Clarke was older the next time. Not long after he'd taken up amateur boxing, he had what he thought was a stomach ache.
"This pain was killing me," he says . "I can't tell you. This pain was hard. If you've ever had appendix problems, you would know. I just put it off. I put it off and put it off and was just drinking ginger tea... it didn't work."
Having tried and failed to find some antacid pain relief, after collapsing on his stairs, eventually he was taken to hospital.
He remembers: "You walk into the desk at A&E and the lady, I'll never forget, she went, 'The wait is five hours.' I went, 'Take me home.' I was going up the steps again and, no word of a lie, I got to the middle of the steps this time and I just kind of like dropped."
An ambulance, blue lights flashing, sped him back to hospital.
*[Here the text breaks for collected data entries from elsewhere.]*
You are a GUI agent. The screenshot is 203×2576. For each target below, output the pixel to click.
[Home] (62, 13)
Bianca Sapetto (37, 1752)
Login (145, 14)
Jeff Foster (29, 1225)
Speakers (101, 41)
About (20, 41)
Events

There was no five-hour wait this time. That's when he knew it was bad.
"I just remember it being hella cold," he said. A white cup to take a couple of tablets was the last thing he saw before he lost consciousness.
The next time he opened his eyes, he noticed the sunshine. "The doctor came up," Cheavon recalls. "He goes, 'Mr. Clarke, you're a very lucky man. We had to do everything we could to save your life.' Because my appendix had erupted. When it explodes, you're meant to be poisoned and die."
That was close enough. "I feel like John McClane from Die Hard: 'Still alive!'" he adds cheerfully.
"I think the third time, I won't be so lucky."